= Beginning of Section =

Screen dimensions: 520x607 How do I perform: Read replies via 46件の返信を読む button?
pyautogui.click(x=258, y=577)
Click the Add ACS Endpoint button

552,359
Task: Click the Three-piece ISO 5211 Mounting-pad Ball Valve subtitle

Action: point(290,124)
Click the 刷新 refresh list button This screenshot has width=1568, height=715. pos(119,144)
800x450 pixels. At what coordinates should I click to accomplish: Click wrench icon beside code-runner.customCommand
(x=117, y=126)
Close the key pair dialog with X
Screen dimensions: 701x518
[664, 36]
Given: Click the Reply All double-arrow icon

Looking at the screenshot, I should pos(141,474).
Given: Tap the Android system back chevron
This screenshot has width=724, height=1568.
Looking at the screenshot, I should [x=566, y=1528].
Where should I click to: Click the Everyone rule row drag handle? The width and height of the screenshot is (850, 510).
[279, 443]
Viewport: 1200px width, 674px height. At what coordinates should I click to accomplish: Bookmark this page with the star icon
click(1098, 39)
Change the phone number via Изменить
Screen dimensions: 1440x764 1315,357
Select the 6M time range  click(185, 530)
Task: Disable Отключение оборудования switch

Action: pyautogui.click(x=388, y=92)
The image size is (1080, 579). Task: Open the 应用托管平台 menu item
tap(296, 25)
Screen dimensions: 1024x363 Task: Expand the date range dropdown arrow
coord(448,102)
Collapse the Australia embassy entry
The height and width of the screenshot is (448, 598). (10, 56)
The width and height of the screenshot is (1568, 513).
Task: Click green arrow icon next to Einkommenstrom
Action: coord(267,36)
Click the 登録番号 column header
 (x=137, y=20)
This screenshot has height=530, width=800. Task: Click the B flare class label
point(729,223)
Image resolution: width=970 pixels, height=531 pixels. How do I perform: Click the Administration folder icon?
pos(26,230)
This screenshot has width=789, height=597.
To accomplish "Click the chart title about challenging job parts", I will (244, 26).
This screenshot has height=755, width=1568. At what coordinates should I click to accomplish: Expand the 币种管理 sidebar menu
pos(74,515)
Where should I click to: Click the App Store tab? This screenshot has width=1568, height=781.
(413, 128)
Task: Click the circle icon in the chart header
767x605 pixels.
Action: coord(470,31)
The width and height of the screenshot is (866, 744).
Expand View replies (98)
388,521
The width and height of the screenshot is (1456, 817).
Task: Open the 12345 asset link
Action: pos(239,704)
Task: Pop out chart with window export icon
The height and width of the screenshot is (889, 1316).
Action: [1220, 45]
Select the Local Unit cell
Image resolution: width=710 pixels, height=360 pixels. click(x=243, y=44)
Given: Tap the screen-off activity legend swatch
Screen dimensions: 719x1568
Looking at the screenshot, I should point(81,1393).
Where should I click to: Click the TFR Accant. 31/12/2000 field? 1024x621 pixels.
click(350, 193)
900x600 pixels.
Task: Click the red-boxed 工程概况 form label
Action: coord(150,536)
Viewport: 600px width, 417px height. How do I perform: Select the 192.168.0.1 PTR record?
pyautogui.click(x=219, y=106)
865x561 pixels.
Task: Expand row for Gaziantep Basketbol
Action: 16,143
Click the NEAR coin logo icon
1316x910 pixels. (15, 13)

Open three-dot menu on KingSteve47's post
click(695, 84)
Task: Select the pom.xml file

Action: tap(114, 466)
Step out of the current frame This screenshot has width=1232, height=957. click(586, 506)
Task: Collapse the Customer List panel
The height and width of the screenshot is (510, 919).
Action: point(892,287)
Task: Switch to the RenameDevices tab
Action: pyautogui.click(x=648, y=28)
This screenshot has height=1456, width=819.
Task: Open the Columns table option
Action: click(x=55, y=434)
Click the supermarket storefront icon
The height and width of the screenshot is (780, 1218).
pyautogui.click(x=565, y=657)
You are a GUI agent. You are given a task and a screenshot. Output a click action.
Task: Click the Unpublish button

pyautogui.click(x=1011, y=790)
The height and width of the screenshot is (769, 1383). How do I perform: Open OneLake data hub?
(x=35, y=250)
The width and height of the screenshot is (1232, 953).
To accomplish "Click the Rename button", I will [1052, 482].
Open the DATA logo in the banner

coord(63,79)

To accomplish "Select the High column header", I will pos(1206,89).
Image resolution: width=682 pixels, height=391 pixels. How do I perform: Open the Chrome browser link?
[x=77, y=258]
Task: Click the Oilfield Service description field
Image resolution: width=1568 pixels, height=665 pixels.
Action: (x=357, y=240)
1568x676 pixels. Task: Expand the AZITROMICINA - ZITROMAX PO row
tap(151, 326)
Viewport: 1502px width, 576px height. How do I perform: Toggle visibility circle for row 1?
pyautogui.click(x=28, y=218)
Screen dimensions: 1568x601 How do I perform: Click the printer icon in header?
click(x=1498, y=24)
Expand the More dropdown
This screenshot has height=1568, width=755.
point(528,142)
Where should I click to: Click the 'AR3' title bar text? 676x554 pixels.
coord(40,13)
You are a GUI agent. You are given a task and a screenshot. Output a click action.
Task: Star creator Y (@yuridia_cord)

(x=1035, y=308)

= End of Section =

_YOUR TASK_
Type out again, exactly as written, the lines from the beginning of the material through the one containing "Close the key pair dialog with X".

_TASK RESULT_
Screen dimensions: 520x607 How do I perform: Read replies via 46件の返信を読む button?
pyautogui.click(x=258, y=577)
Click the Add ACS Endpoint button

552,359
Task: Click the Three-piece ISO 5211 Mounting-pad Ball Valve subtitle

Action: point(290,124)
Click the 刷新 refresh list button This screenshot has width=1568, height=715. pos(119,144)
800x450 pixels. At what coordinates should I click to accomplish: Click wrench icon beside code-runner.customCommand
(x=117, y=126)
Close the key pair dialog with X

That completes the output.